Robert J. DiNicola, 53, the architect of Zale Corp.’s return to profitability and industry leadership in the 1990s, will return Feb. 21 as the chairman and chief executive officer of the world’s largest jewelry retailer. Sources said he would probably stay in the posts he formerly held from 1994 to 2000, for ”the long term,” possibly up to five years.

He replaces Beryl B. Raff, his protégé and long-time colleague, who resigned suddenly as Zale’s chairman and CEO on Feb. 12, only six months after her appointment to those posts in September 2000. Until DiNicola-who is moving back to Dallas, where Zale is headquartered-returns, longtime board member Richard Marcus is serving as interim chairman. Because of Raff’s resignation and DiNicola’s pending return, Zale Corp. will delay release of its official second-quarter earnings, originally set for Feb. 14, until Mar. 7.

The resignation of Raff and the return of DiNicola aren’t expected to cause changes for Zale Corp.’s other senior executives-Alan P. Shor, president and chief operating officer; Sue E. Grove, executive vice president and chief financial officer; and Mary L. Forté, executive vice president and chief administrative officer-all members, like Raff, of DiNicola’s management team.

Raff, 50, was the first woman to head Zale. She was one of the few top women executives in the retail jewelry industry and one of the few in charge of a publicly traded company. A Zale spokesperson said she left to ”devote more time to her family and her own personal interests.” Marcus issued a statement thanking her for her ”contributions to Zale’s success” and wishing her ”success in her future endeavors.”

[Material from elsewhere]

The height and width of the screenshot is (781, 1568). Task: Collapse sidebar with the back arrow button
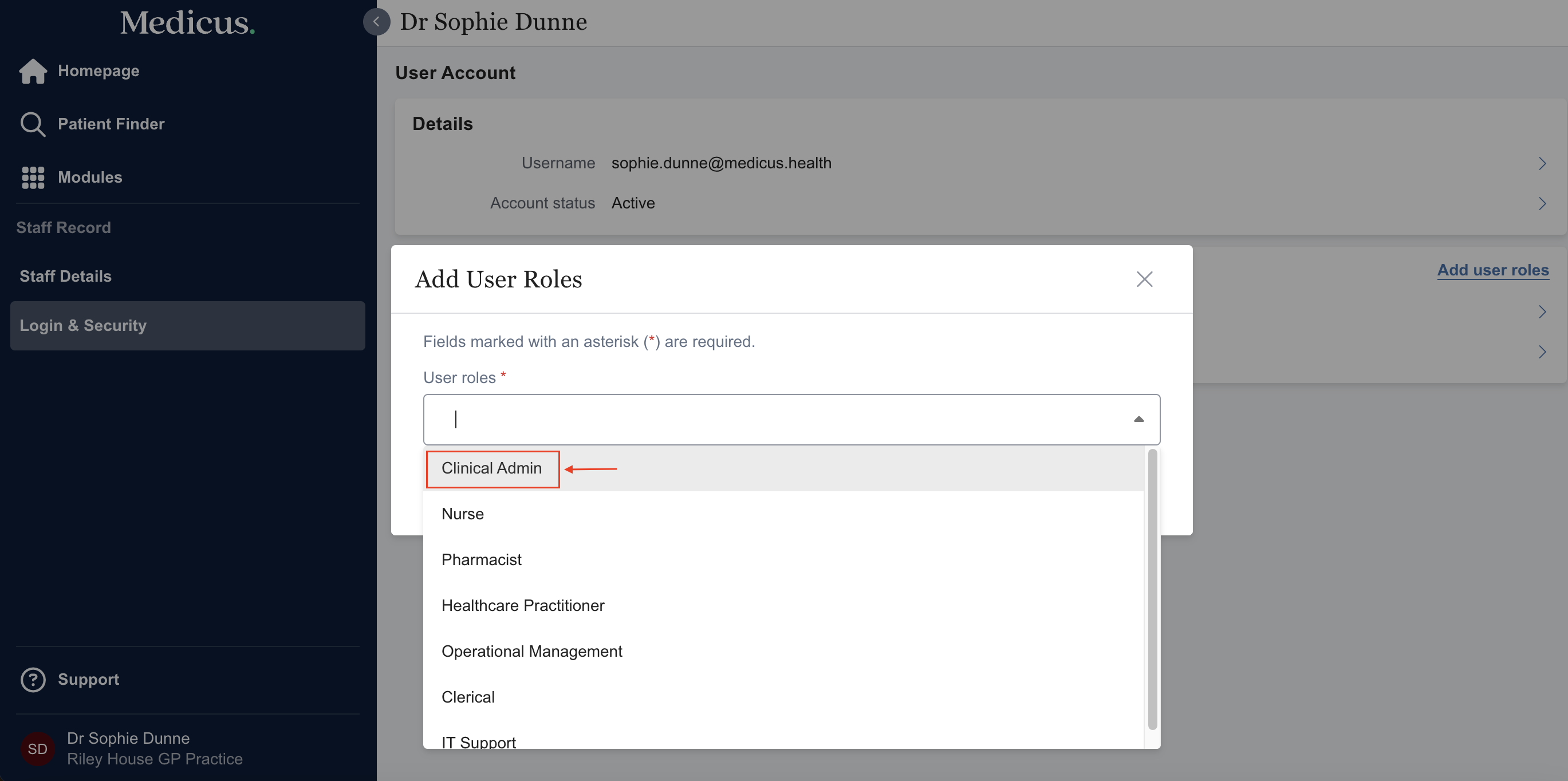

Some financial and industry analysts speculate her departure was also a result of dissatisfaction by Zale’s board of directors with the company’s recent performance. Zale’s double-digit growth in comparable store sales, for example, slowed a few months ago, like that of much of the retail trade, when consumer spending slowed. Its comp store sales for November and December dropped 3.1% compared with a 16.3% gain for the same period in 1999 and fell 2.3% for the entire quarter (ended Jan. 31), compared with a 14.7% gain last year. Shortly after Christmas, Zale said second quarter net income would be less than analysts expected, and last month the company stated that earnings per share for the year (ending July 31) would rise less than the 20% previously predicted.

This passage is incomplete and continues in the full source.